There are typically two types of statistical models in mechine learning, discriminative models and generative models. Different from discriminative models that aim at drawing decision boundaries, generative models target at modeling the data distribution in the whole space. Generative models tackle a more difficult task than discriminative model because it needs to model complicated distributions. For example, generative models should capture correlations such as “Things look like boats are likely to appear near things that look like water” while discriminative model differentiates “boat” from “not boat”.

Image generative models have become popular in recent years since Generative Adversarial Network (GANs), can generate realistic natural images. They, however, have no clear relationship to probability distributions and suffer from difficult training process and mode dropping problem. Although difficult training process and mode dropping problems may be alleviated by using different loss functions [1], the underlying relationship to probability distributions remains vague in GANs.
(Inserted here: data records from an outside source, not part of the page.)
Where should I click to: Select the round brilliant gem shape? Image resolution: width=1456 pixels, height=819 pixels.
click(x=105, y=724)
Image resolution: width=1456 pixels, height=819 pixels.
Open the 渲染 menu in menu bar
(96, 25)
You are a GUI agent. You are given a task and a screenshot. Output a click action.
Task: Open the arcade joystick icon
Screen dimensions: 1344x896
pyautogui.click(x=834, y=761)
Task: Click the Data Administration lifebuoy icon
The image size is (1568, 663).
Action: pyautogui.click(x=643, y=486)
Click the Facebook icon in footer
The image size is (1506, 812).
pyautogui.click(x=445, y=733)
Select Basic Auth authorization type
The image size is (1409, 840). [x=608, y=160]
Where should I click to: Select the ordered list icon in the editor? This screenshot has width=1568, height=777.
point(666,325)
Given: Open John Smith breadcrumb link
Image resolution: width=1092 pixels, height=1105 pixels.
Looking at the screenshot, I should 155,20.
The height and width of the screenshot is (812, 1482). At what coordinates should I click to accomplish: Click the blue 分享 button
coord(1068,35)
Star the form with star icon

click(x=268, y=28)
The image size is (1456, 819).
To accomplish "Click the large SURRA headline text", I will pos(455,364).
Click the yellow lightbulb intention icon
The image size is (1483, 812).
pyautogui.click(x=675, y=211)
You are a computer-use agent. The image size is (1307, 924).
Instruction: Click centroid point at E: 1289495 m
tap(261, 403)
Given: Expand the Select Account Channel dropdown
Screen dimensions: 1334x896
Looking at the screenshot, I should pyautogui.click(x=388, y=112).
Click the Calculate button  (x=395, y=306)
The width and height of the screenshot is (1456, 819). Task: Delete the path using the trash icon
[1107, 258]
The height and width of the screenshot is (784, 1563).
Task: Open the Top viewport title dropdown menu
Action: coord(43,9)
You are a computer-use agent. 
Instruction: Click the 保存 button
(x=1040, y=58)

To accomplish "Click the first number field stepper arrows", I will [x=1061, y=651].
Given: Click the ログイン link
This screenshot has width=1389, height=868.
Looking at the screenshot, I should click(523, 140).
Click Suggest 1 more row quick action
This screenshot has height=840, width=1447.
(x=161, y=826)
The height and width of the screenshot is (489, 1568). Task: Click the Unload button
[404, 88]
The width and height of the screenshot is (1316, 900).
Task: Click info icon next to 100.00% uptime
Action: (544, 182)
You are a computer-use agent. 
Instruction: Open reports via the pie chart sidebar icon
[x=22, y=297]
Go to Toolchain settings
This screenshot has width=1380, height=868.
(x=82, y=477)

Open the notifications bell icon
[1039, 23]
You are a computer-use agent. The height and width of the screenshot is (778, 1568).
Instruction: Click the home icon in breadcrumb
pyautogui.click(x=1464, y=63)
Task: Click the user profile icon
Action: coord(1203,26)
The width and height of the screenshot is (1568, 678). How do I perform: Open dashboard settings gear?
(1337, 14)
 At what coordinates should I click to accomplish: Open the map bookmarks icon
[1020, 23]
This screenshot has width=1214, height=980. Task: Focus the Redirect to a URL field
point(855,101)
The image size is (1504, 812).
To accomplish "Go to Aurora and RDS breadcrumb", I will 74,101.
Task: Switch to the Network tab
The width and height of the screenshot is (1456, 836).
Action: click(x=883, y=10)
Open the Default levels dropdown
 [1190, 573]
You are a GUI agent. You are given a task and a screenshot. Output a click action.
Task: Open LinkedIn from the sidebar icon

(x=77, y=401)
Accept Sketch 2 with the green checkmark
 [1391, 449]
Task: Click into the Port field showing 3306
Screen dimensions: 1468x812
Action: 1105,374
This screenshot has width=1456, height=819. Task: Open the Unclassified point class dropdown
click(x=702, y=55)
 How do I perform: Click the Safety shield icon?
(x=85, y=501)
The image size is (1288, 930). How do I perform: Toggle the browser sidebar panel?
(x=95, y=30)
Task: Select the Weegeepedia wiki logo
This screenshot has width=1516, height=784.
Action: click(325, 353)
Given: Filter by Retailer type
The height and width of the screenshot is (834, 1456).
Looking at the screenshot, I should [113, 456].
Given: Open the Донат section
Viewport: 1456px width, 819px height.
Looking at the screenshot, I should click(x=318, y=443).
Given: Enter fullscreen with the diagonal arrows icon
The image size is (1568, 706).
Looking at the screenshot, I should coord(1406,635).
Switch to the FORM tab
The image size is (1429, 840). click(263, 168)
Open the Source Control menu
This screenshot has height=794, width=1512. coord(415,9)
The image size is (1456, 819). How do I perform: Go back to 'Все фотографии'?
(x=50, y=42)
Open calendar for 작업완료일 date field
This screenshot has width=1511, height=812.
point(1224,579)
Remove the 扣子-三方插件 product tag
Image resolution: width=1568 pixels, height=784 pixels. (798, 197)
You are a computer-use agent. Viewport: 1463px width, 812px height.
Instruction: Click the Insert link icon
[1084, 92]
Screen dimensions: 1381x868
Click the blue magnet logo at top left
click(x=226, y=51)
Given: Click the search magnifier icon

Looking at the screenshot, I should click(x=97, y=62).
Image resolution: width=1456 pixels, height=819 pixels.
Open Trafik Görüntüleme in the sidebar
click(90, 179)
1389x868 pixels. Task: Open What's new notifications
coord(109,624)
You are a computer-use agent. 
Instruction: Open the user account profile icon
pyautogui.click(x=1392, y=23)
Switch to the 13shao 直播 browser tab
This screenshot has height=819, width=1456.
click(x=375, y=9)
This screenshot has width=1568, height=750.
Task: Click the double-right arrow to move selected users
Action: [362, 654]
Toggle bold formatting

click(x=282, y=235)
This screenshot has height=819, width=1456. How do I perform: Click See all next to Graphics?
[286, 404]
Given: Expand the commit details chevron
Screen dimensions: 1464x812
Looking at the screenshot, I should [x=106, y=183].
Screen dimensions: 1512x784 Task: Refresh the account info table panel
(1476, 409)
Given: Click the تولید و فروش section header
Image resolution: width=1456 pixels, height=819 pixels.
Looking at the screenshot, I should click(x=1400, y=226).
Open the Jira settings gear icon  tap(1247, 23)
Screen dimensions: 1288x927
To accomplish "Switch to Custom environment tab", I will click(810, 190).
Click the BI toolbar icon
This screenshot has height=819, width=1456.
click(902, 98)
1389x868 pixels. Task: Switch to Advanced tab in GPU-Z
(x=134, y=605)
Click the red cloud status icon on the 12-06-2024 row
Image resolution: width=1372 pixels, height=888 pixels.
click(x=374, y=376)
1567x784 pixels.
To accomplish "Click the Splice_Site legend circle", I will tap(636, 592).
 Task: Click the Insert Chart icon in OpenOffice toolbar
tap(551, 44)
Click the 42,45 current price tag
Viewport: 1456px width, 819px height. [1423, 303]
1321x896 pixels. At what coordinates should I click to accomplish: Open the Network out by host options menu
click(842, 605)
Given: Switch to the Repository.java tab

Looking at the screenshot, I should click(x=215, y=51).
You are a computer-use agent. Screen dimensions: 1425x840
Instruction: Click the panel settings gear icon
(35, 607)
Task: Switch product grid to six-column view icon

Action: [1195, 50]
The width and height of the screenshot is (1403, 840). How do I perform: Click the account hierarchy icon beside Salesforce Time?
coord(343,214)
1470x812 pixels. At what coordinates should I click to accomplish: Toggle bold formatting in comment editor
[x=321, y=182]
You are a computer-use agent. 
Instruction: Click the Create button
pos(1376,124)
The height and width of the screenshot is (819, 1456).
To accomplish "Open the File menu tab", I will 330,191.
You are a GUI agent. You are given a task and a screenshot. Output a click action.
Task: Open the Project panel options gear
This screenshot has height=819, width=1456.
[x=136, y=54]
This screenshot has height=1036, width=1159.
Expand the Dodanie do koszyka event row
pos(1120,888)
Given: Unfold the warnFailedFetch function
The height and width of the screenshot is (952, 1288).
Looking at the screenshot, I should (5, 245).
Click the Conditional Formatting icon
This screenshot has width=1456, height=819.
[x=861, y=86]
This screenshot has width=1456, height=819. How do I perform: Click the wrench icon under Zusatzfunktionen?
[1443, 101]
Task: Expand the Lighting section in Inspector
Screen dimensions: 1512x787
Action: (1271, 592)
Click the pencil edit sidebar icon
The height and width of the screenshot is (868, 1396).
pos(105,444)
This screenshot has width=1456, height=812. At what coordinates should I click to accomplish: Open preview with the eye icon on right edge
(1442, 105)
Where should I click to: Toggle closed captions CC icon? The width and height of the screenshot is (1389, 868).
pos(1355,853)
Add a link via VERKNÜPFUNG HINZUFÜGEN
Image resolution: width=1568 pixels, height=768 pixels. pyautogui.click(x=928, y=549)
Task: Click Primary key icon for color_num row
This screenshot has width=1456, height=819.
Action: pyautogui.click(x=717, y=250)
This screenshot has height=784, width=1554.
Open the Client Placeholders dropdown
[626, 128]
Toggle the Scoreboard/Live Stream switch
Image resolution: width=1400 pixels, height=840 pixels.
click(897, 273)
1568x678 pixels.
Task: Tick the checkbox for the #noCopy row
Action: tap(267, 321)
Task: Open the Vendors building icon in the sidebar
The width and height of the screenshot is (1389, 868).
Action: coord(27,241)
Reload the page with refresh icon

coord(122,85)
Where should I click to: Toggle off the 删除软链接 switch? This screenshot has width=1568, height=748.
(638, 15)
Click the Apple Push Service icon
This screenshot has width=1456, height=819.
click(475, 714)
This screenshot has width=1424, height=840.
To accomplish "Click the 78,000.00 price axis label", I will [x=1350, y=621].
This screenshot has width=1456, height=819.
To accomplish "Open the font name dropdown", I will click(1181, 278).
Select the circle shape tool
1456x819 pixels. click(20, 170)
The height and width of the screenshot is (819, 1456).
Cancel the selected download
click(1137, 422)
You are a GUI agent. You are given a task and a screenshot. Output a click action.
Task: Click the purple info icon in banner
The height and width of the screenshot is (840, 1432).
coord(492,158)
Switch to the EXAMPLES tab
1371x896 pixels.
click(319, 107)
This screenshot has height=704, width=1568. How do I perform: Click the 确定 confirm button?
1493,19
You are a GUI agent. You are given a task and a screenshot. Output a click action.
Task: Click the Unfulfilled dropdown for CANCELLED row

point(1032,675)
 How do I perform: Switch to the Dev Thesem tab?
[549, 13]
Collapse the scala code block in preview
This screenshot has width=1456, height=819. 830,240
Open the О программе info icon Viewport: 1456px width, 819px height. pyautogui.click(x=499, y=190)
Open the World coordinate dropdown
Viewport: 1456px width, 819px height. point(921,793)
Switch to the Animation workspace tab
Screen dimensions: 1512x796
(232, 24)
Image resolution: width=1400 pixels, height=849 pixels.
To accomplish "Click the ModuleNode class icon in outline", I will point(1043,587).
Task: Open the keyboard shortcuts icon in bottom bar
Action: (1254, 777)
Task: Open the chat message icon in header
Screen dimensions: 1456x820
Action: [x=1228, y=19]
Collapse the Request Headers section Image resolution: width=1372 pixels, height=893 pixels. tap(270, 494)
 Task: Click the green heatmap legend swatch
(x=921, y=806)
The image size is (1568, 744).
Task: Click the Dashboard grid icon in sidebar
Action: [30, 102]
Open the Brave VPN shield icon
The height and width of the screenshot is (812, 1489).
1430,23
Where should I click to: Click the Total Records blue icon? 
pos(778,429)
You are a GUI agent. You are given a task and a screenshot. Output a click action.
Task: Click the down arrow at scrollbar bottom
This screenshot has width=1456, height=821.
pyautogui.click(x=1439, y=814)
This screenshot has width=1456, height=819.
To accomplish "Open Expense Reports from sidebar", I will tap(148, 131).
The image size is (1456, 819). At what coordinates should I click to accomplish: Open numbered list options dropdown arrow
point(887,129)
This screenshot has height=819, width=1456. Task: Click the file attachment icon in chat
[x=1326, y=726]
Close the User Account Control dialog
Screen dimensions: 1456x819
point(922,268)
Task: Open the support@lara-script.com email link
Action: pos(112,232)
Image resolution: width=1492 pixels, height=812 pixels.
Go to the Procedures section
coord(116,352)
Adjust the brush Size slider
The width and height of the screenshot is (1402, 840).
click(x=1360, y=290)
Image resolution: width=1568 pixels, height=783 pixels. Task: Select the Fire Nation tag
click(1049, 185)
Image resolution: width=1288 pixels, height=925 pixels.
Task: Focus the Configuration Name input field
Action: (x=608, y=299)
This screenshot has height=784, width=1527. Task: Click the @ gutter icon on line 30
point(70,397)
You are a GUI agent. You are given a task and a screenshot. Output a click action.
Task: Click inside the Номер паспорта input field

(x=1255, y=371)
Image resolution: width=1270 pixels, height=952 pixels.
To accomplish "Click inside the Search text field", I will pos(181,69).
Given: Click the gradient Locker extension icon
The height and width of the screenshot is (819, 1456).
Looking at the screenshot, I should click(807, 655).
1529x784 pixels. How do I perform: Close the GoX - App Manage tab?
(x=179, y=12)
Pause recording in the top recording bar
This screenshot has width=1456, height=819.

It encourages us to develop a SOurce-Distribution-Aimed (SODA) generative model that aims at providing clear probability distribution functions to describe data distribution.

There are two main modules in our SODA generative model. One is finding proper source data representations and the other is determining the source data distribution in each representation. One proper representation for source data is joint spatial-spectral representation proposed by Kuo, [2, 3]. By transforming between spectral domain and spatial domain, a rich set of spectral and spatial representations can be obtained. Spectral representations are vectors of Saab coefficients while spatial representations are pixels in an image or Saab coefficients that are arranged based on their pixel order in spatial domain. Spectral representation at the last stage give a global view of an image while the spatial representations describe details in the local area of the image. In this case, our SODA generative model can learn global spectral distribution of the source data as well as local spatial distribution. To determine global spectral distribution, we partition the whole space into several subspaces and find the distributions of a set of independent random variables in each subspace. This is inspired by divide and conquer algorithm, which recursively breaking down a problem into two or more sub-problems with related type until each subproblem becomes simple enough to be solved directly. To determine local spatial distribution, we model the condition probability of local area of source data given the global data distribution and generate offset maps for spatial representations. By looking at images globally and locally, our SODA generative model can synthesize realistic and natural images with high diversity and fidelity.


— By Xuejing Lei



[1] Lucic, Mario, et al. “Are gans created equal? a large-scale study.” Advances in neural information processing systems. 2018.

[2] Kuo, C-C. Jay, et al. “Interpretable convolutional neural networks via feedforward design.” Journal of Visual Communication and Image Representation 60 (2019): 346-359.

[3] Chen, Yueru, et al. “PixelHop++: A Small Successive-Subspace-Learning-Based (SSL-based) Model for Image Classification.” arXiv preprint arXiv:2002.03141 (2020).